━━ Data ━━

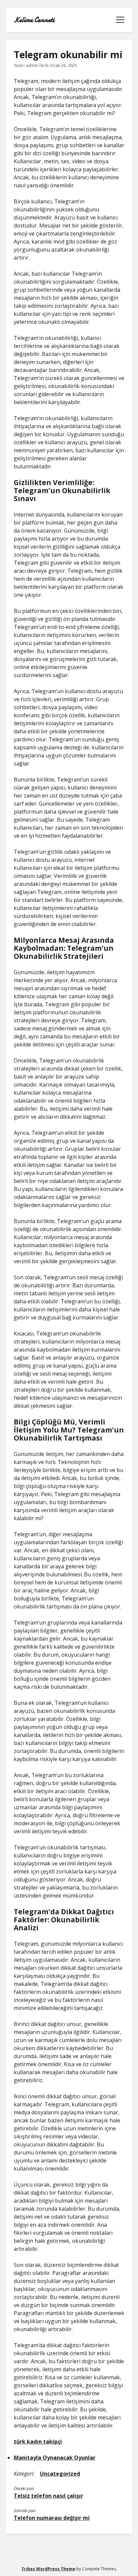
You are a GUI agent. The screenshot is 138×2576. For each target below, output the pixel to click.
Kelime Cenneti (34, 20)
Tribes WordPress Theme (48, 2569)
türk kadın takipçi (38, 2441)
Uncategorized (60, 2473)
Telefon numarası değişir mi (52, 2517)
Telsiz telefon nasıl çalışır (48, 2495)
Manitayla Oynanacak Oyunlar (54, 2457)
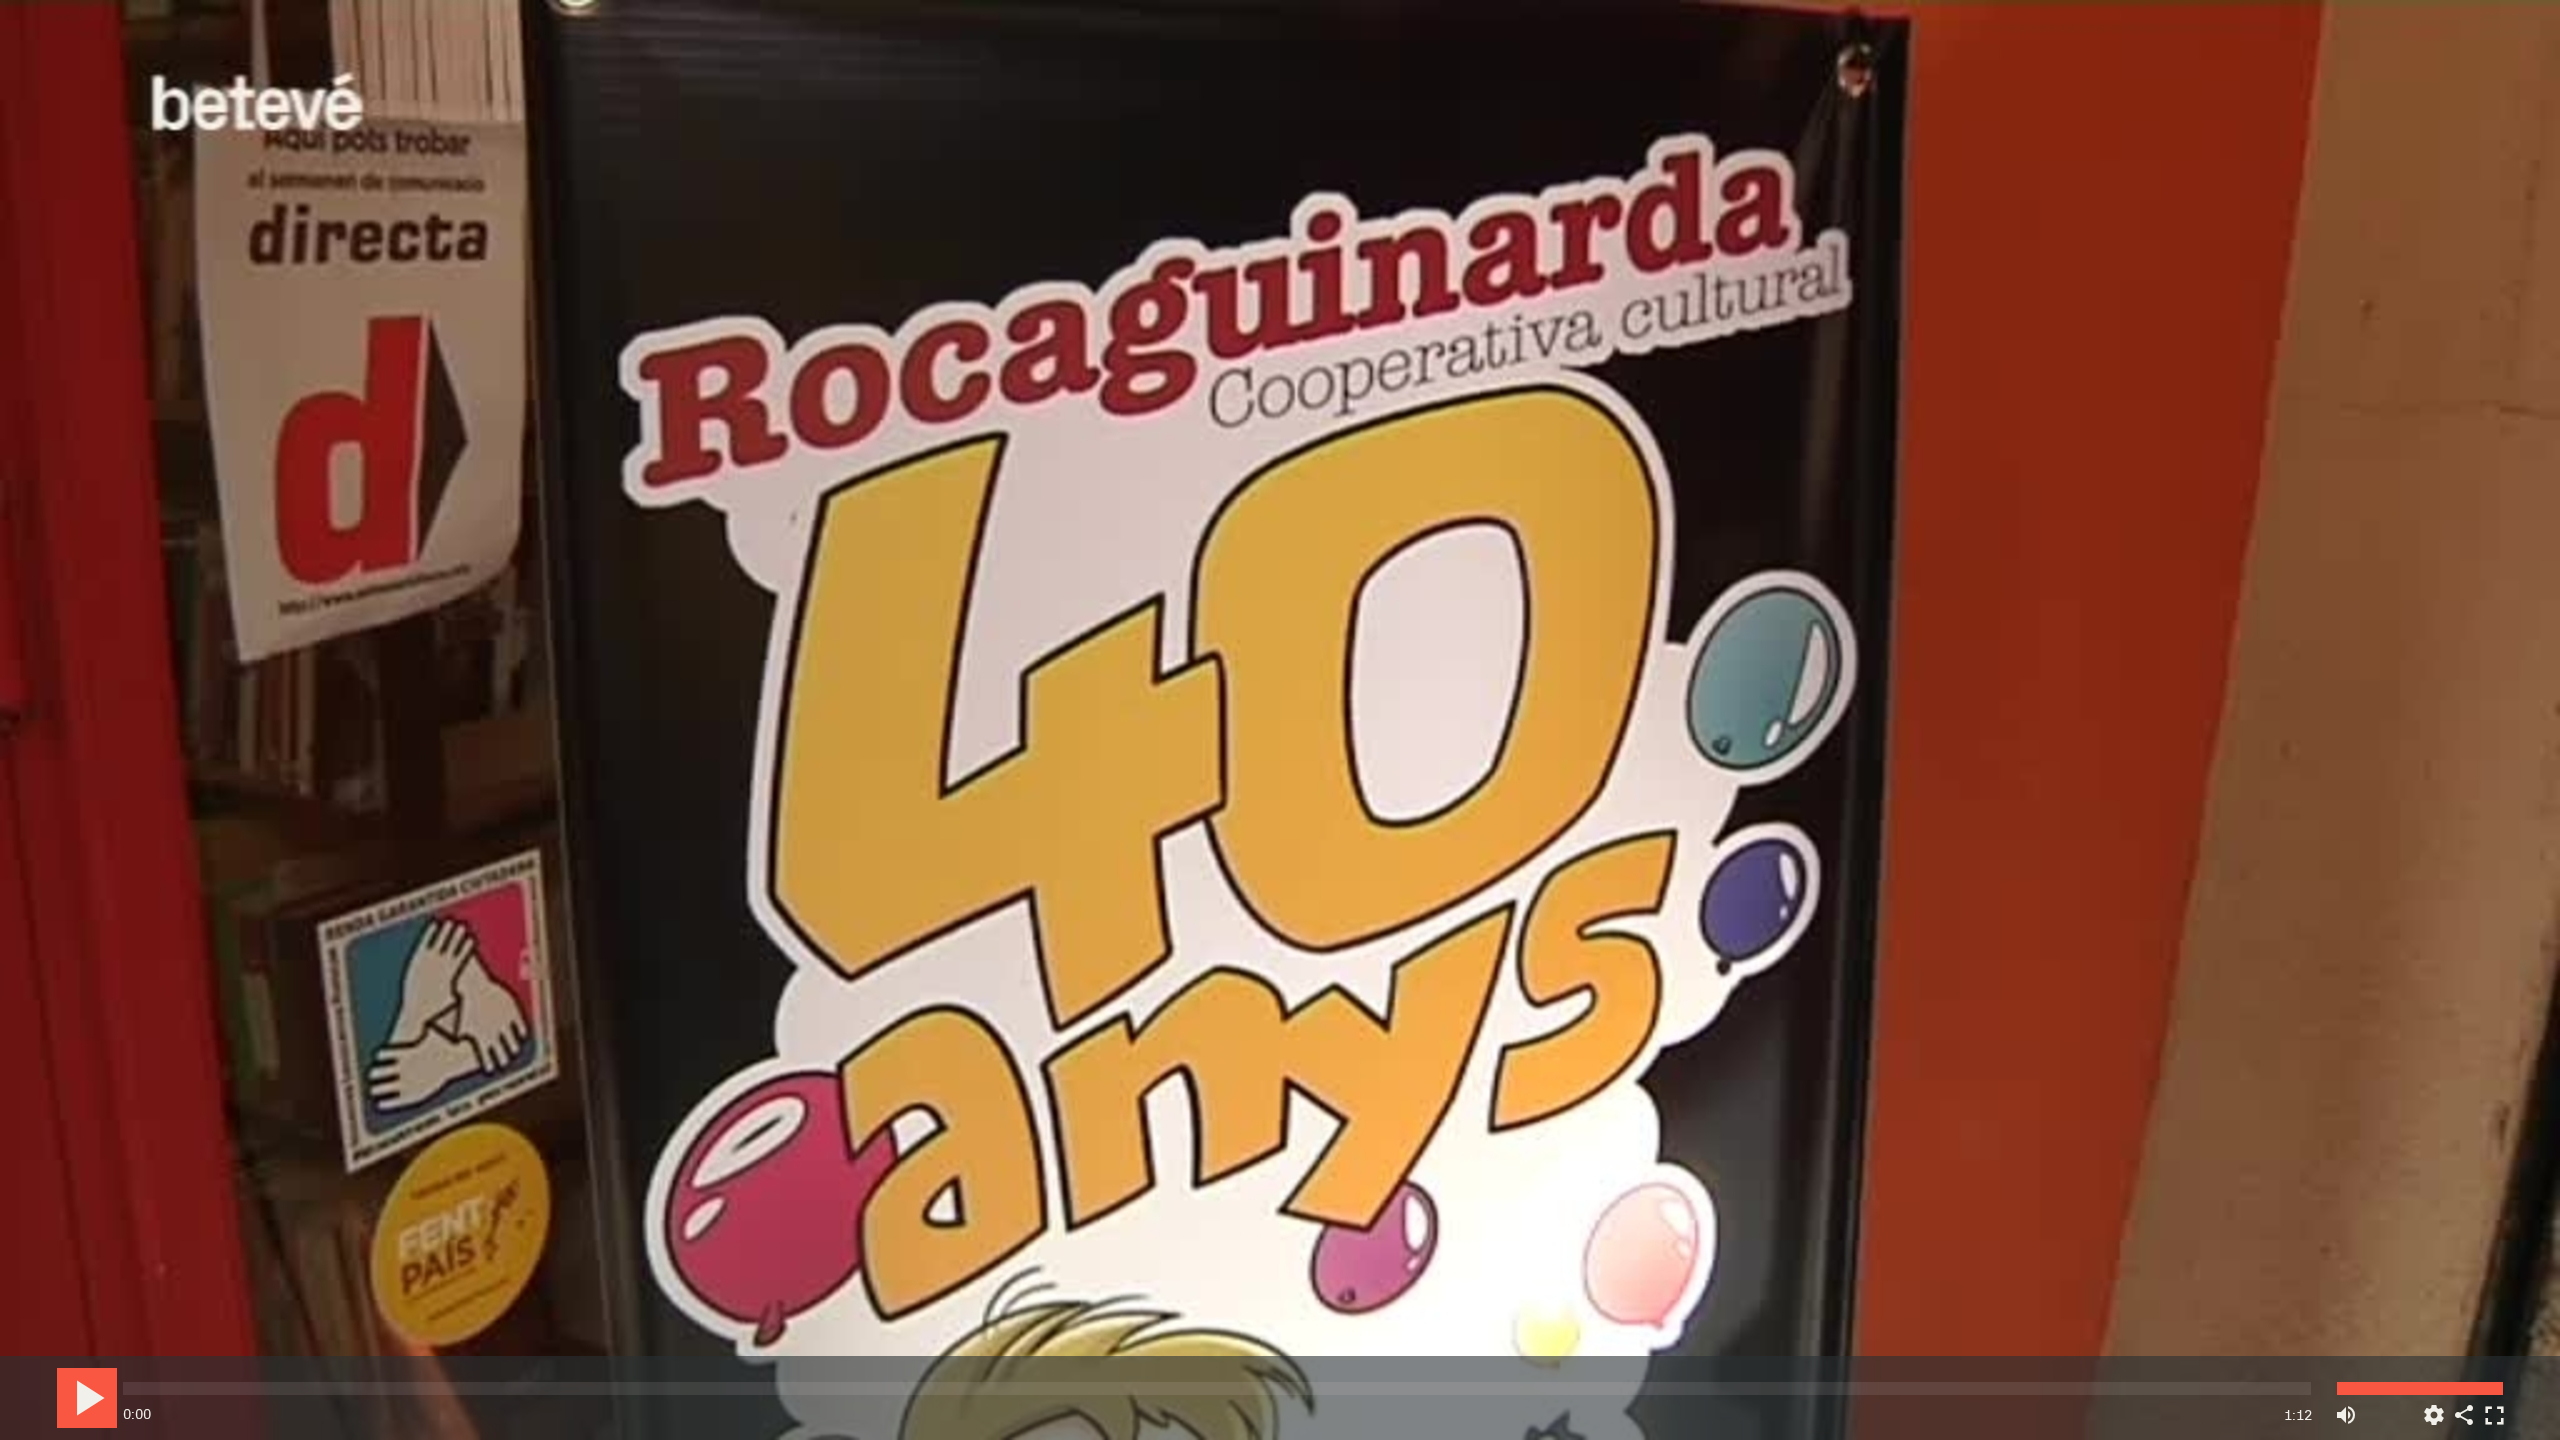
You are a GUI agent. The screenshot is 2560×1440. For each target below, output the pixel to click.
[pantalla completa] (2494, 1407)
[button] (1281, 721)
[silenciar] (2346, 1407)
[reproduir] (87, 1398)
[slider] (1217, 1388)
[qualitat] (2434, 1407)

━━━

◆ **Exercise**: Without changing a word, retype the data above and omit its pictures.

◆ **Reply to the task**:
You are a GUI agent. The screenshot is 138×2576. For each target below, output the pixel to click.
Kelime Cenneti (34, 20)
Tribes WordPress Theme (48, 2569)
türk kadın takipçi (38, 2441)
Uncategorized (60, 2473)
Telefon numarası değişir mi (52, 2517)
Telsiz telefon nasıl çalışır (48, 2495)
Manitayla Oynanacak Oyunlar (54, 2457)
You are a GUI agent. The screenshot is 2560×1440. For each target below, output the pixel to click.
[pantalla completa] (2494, 1407)
[button] (1281, 721)
[silenciar] (2346, 1407)
[reproduir] (87, 1398)
[slider] (1217, 1388)
[qualitat] (2434, 1407)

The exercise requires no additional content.